Neither. I am not familiar with your car, but the fuel pump should typically only run for one or two seconds after the ignition switch is turned on, then again when the engine is rotating, meaning cranking or running. If the engine stalls or is stopped by you, the Engine Computer will see the lack of signal pulses coming from the crankshaft position sensor and / or camshaft position sensor, and will turn the fuel pump off in response.
If the pump is running, it is okay. Leaking injectors are always a possibility, but that wont make the fuel pump turn on. The pump does not react to fuel pressure.
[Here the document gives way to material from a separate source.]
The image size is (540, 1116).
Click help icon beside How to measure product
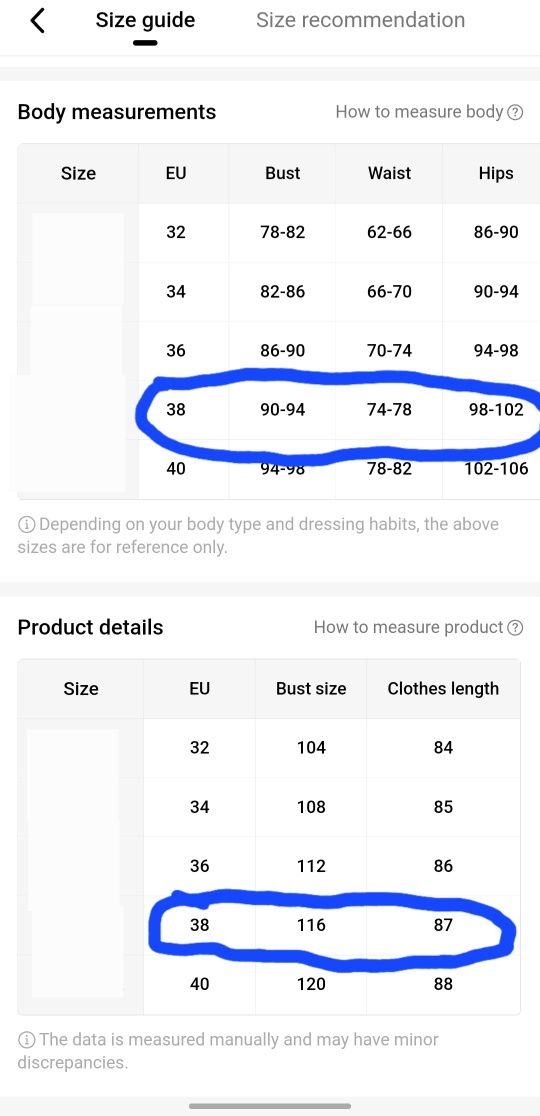pos(516,628)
The place to start is to look for a fuel pump relay. Pull that out and the pump will stop running. If it does not, we have a very unusual problem. Swap in a different relay to see if the pump starts up again. If it doesn't, the old relay may have contacts that welded themselves together. A different relay will be the solution. If you feel the replacement relay click on and the pump does start running again, the first suspect would be the Engine Computer. That is really not common either so I would prefer to look at a wiring diagram to verify that before buying a replacement.
Also consider that on some car models, the fuel pump is turned on by a tap on the oil pressure sending unit. If you have that circuit, a defective sender that is stuck on, or a grounded wire going to it could keep the fuel pump running.
The purpose of all of these circuits is to stop the fuel pump if a fuel line is ruptured in a crash. Regardless of how it's done, an engine can't run without fuel pressure. A stalled engine will not generate position sensor signals, and / or there will be no oil pressure. Either way the fuel pump will be turned off so no raw fuel gets pumped onto the ground where it would be a fire hazard.